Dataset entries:
===

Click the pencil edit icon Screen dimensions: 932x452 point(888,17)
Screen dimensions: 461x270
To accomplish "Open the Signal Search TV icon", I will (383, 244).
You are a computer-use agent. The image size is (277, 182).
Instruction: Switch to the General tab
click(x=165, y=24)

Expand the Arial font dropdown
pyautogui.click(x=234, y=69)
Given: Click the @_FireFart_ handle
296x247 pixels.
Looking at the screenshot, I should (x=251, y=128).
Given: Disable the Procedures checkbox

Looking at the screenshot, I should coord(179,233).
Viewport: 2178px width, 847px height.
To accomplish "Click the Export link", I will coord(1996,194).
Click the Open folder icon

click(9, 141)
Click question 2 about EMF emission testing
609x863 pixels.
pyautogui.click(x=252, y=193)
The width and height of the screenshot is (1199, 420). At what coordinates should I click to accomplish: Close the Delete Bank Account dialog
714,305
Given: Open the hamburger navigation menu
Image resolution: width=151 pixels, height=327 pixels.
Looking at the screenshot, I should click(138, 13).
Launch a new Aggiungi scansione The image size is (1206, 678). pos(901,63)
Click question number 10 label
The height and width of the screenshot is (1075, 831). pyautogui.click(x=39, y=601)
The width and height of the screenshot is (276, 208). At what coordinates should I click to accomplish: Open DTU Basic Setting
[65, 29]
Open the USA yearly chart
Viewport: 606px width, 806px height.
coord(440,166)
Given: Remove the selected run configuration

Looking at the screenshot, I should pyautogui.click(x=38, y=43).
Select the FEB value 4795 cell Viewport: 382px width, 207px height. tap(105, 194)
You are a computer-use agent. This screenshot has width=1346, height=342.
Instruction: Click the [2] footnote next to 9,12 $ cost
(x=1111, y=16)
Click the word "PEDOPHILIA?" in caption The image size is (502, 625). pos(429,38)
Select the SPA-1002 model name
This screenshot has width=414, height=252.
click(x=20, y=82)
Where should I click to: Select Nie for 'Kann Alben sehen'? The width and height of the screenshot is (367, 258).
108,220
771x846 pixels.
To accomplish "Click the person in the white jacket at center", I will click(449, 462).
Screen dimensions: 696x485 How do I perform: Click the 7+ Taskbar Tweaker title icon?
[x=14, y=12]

===

What needs to be done:
Retype the records in full, keeping every word as it is.

Solution:
Click the pencil edit icon Screen dimensions: 932x452 point(888,17)
Screen dimensions: 461x270
To accomplish "Open the Signal Search TV icon", I will (383, 244).
You are a computer-use agent. The image size is (277, 182).
Instruction: Switch to the General tab
click(x=165, y=24)

Expand the Arial font dropdown
pyautogui.click(x=234, y=69)
Given: Click the @_FireFart_ handle
296x247 pixels.
Looking at the screenshot, I should (x=251, y=128).
Given: Disable the Procedures checkbox

Looking at the screenshot, I should coord(179,233).
Viewport: 2178px width, 847px height.
To accomplish "Click the Export link", I will coord(1996,194).
Click the Open folder icon

click(9, 141)
Click question 2 about EMF emission testing
609x863 pixels.
pyautogui.click(x=252, y=193)
The width and height of the screenshot is (1199, 420). At what coordinates should I click to accomplish: Close the Delete Bank Account dialog
714,305
Given: Open the hamburger navigation menu
Image resolution: width=151 pixels, height=327 pixels.
Looking at the screenshot, I should click(138, 13).
Launch a new Aggiungi scansione The image size is (1206, 678). pos(901,63)
Click question number 10 label
The height and width of the screenshot is (1075, 831). pyautogui.click(x=39, y=601)
The width and height of the screenshot is (276, 208). At what coordinates should I click to accomplish: Open DTU Basic Setting
[65, 29]
Open the USA yearly chart
Viewport: 606px width, 806px height.
coord(440,166)
Given: Remove the selected run configuration

Looking at the screenshot, I should pyautogui.click(x=38, y=43).
Select the FEB value 4795 cell Viewport: 382px width, 207px height. tap(105, 194)
You are a computer-use agent. This screenshot has width=1346, height=342.
Instruction: Click the [2] footnote next to 9,12 $ cost
(x=1111, y=16)
Click the word "PEDOPHILIA?" in caption The image size is (502, 625). pos(429,38)
Select the SPA-1002 model name
This screenshot has width=414, height=252.
click(x=20, y=82)
Where should I click to: Select Nie for 'Kann Alben sehen'? The width and height of the screenshot is (367, 258).
108,220
771x846 pixels.
To accomplish "Click the person in the white jacket at center", I will click(449, 462).
Screen dimensions: 696x485 How do I perform: Click the 7+ Taskbar Tweaker title icon?
[x=14, y=12]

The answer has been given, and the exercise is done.